Ohlman cleared his throat. “If I might suggest an earlier departure, my lord. The, ah, barometer is falling. I’m
afraid there will be some,
ah, deterioration in the, ah, weather.”

Agh. Graydon made a face at the butler’s none too subtle hints about the baron’s condition. He pushed his plate away, having lost all appetite.

Daphne was anxious enough to see him gone now that she understood. “Yes, the sooner you leave, the less traffic there will be. You’ll make better time. Unfortunately you’ll miss Mr. Pomeroy”—please, Lord—“for he usually takes luncheon with us on Sundays.”

“And any other day,” Cousin Harriet added, making Graydon smile again. He even took a bite of salmon.

Daphne was impatient with him to finish his breakfast and leave. “Miles will soon be out looking for—”

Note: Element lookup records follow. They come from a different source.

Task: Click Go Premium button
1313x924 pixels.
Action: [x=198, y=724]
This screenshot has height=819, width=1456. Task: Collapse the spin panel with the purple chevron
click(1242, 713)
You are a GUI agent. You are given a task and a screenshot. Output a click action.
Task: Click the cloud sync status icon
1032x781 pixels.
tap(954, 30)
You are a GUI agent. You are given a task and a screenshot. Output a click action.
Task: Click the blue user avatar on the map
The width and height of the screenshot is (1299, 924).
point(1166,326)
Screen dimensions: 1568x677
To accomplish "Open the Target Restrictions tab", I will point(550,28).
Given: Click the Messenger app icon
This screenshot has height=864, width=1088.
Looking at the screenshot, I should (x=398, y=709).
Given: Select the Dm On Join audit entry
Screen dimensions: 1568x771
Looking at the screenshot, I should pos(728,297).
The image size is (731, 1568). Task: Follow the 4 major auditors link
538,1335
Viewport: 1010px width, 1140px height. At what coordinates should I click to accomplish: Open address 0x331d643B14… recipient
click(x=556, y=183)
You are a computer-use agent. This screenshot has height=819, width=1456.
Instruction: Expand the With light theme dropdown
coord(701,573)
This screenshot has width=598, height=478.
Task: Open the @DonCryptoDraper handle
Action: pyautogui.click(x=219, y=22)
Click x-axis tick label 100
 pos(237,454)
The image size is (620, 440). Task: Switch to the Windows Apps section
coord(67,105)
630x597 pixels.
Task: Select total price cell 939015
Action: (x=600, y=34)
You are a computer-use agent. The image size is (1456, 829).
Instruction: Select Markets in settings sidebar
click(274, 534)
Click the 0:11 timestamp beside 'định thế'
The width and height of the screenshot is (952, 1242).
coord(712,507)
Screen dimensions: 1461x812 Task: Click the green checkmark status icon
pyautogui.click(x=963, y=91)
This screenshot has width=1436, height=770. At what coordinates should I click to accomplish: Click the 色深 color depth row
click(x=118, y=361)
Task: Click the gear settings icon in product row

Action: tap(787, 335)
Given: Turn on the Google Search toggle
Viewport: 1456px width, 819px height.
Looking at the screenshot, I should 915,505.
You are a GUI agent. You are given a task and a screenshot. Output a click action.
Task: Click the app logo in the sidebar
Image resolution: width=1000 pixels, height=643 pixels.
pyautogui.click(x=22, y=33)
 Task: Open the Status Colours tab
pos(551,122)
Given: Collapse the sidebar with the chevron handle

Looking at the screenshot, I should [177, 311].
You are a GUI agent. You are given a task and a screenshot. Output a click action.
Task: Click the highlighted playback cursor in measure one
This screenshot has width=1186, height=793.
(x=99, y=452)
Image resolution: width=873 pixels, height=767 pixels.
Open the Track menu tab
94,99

“His breakfast? I’m surprised the chap isn’t here now, or are we not in good odor with him?” Graydon teased, knowing she’d understand how some of them were not in good odor at all. Devil a bit, if he was going to drive the hearse, he may as well get the pleasure of seeing Daffy’s dimples one last time. And if he could make Pomeroy appear the glutton, so much the better.

Daphne was starting to give him a setdown when Cousin Harriet pokered up. “What’s that? The Whiltons not good enough for a mere country squire?”

“No, no, Cousin, that’s not what Major Howell meant to imply. It better not be,” she muttered under her breath. If she weren’t ages out of the schoolroom, she’d stick her tongue out at him, insufferable man, teasing at a time like this. And picking on poor Miles, who was only trying to do his job. “Miles is just busy these days. There seems to be a rash of crimes.”

Cousin Harriet went back to her hearty meal. “That figures, with Awful Albert in the vicinity. Rashes, fluxes, the pox. I wouldn’t be surprised if that man brought plagues and locusts to the neighborhood.’’

Flies, perhaps, Graydon thought. “Yes, well, I had better be going.”

They met again at the icehouse for a hasty conference. Daphne felt somewhat like one of Macbeth’s witches out in the mist plotting their spells, eye of newt, tongue of bat, potted peer. Graydon had to be on his way before the family left for church and before the sun was much higher in the sky, but they had to rethink their plans.